TO BE DONE:
Rewrite the material starting with the line containing "Given: Click the" and going on through the end of the material, replacing "search field" with "text box" and changing nothing else. Leave the pictures out of your answer.

Target pointing data
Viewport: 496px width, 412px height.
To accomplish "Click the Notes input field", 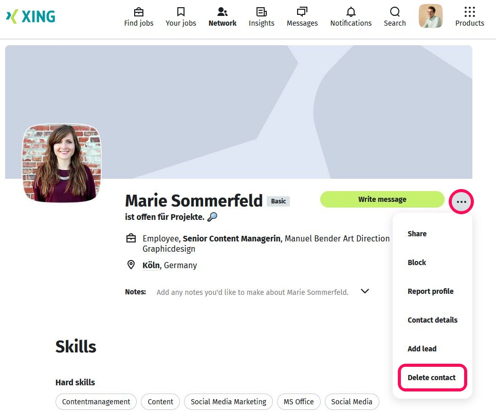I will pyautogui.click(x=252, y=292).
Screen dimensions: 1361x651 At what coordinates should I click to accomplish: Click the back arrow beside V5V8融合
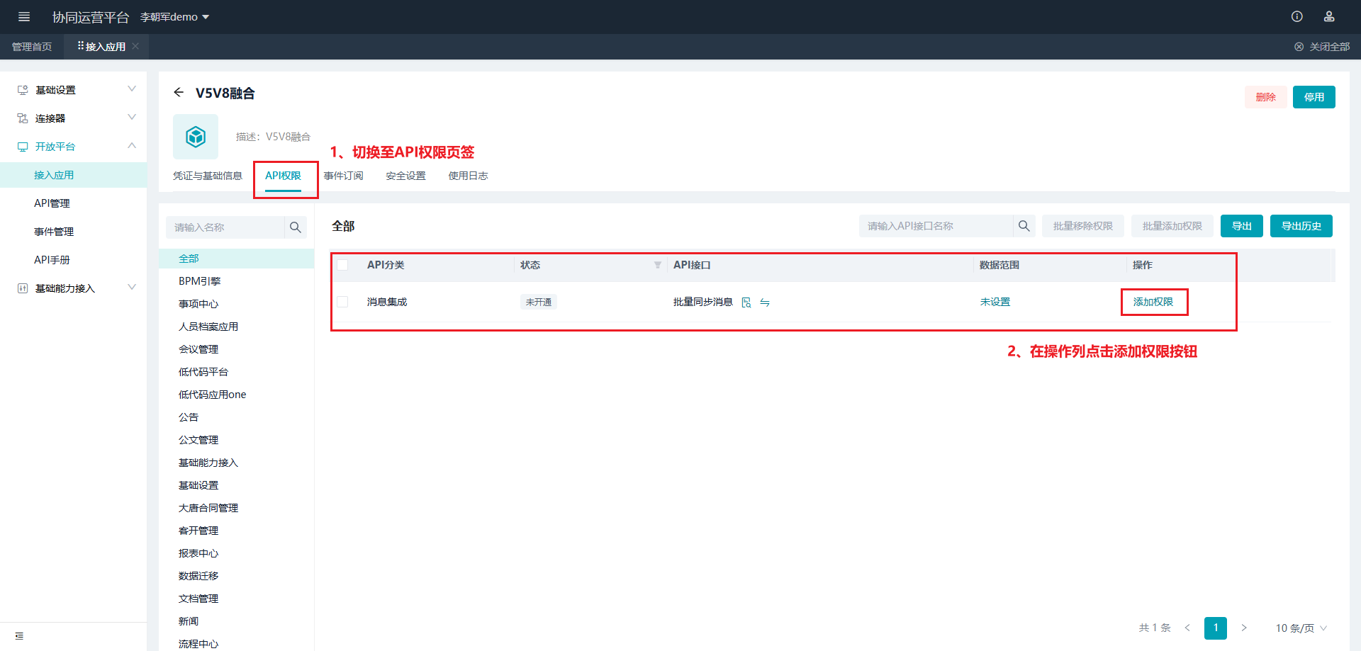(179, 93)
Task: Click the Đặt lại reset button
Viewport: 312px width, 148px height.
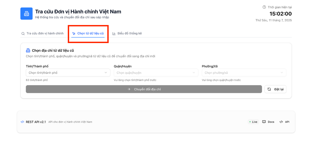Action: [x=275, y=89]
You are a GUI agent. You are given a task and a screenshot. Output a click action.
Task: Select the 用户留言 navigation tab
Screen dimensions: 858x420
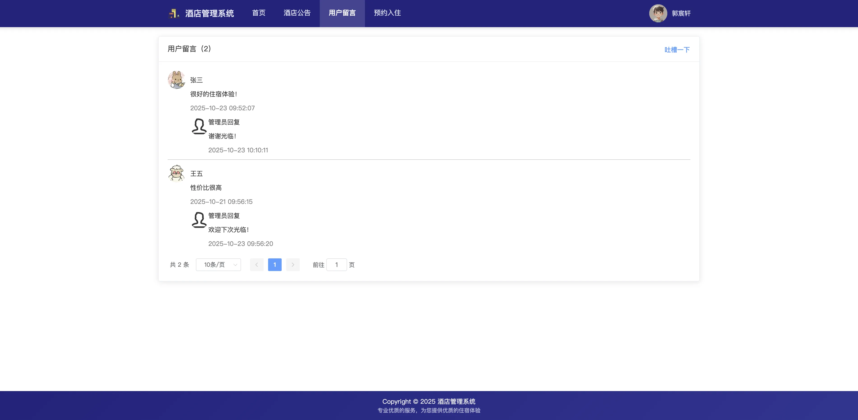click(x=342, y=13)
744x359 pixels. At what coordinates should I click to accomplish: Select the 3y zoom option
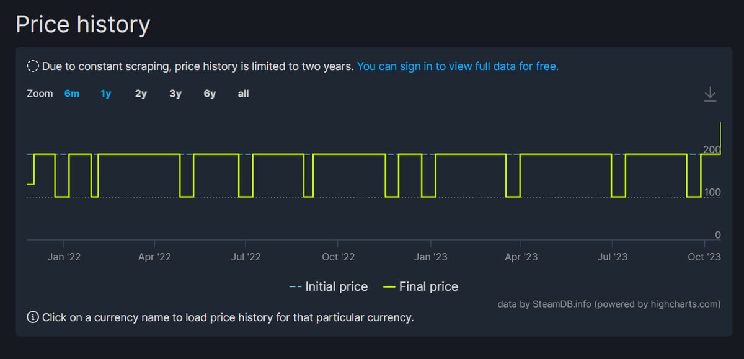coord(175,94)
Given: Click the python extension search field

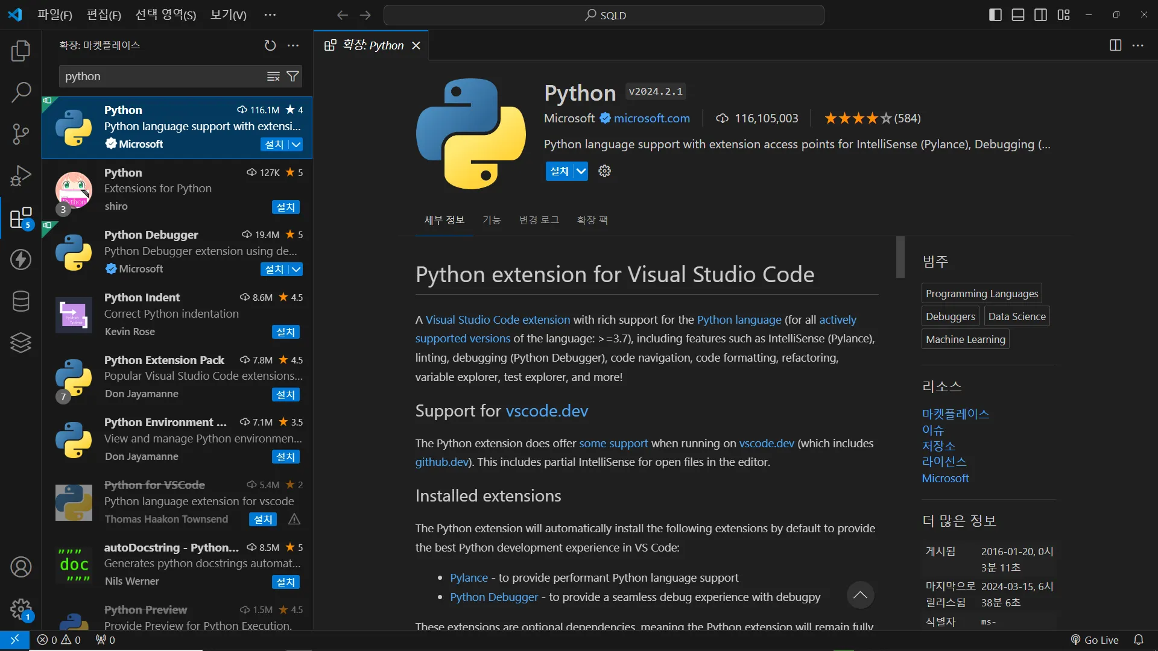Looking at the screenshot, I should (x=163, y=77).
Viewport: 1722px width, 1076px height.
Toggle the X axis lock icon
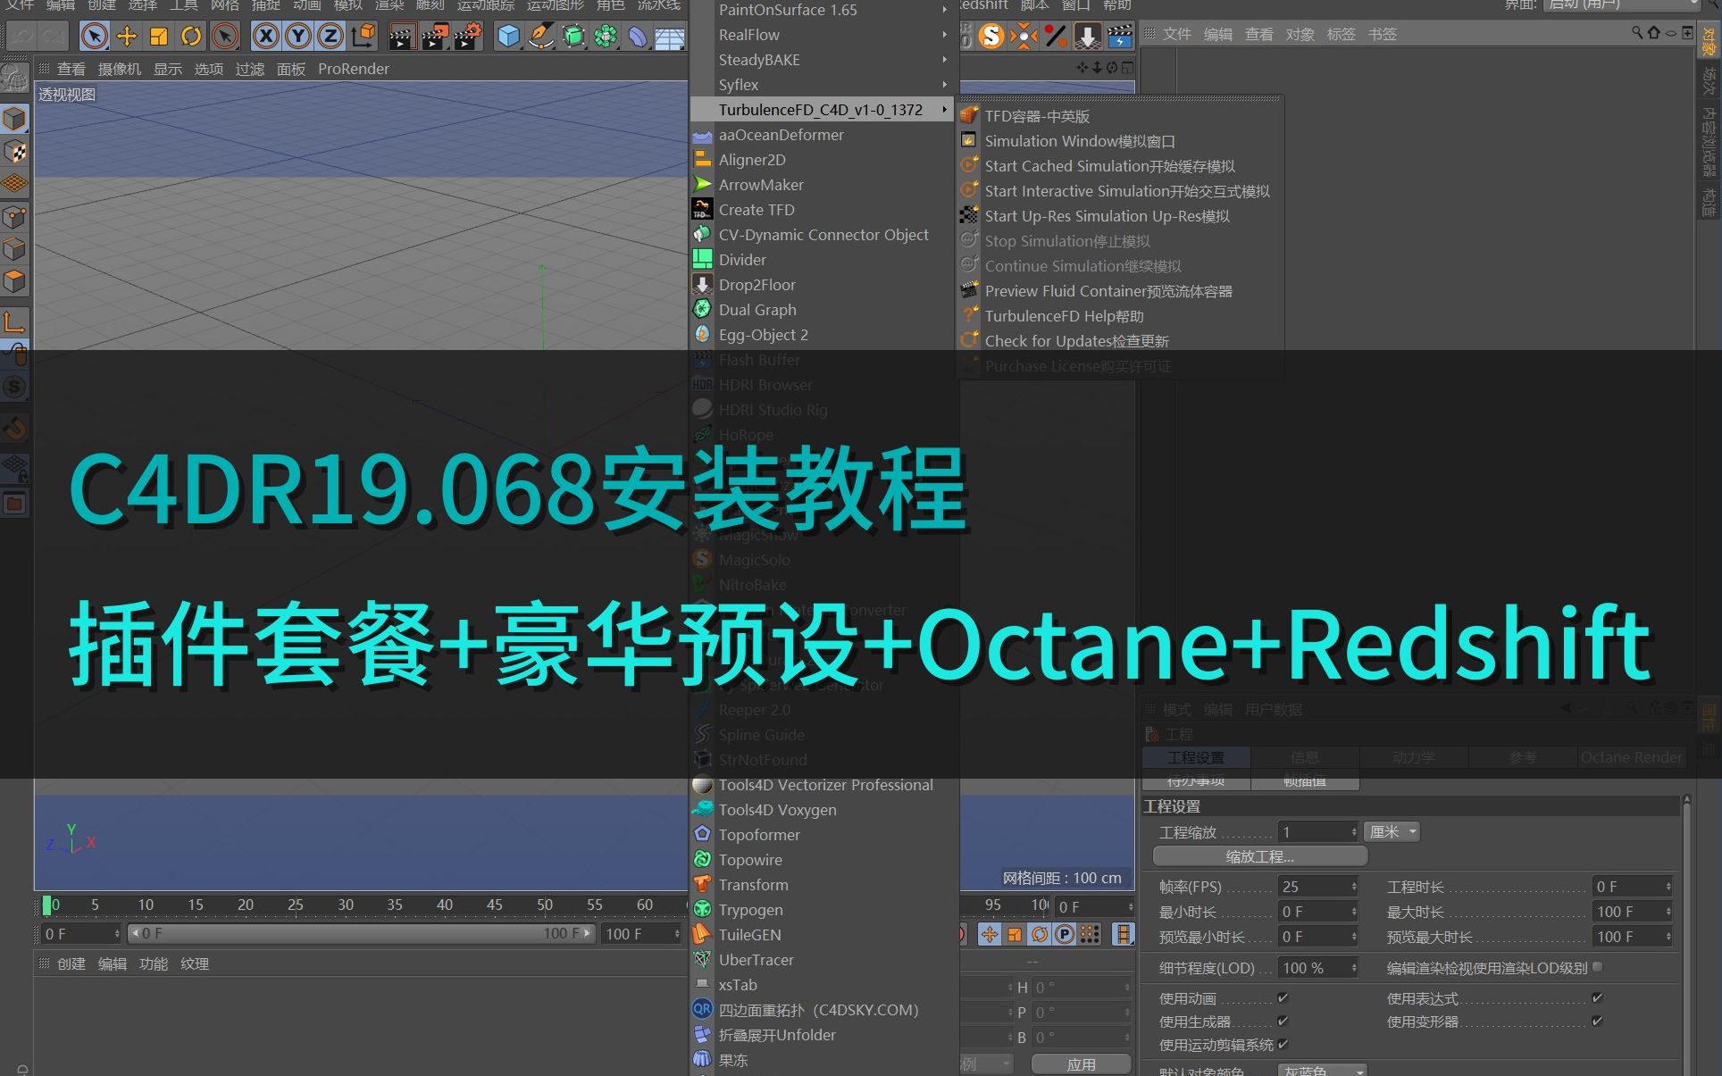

SOLUTION TO THIS TASK:
Given: Click the python extension text box

Looking at the screenshot, I should (x=163, y=77).
Viewport: 1722px width, 1076px height.
Toggle the X axis lock icon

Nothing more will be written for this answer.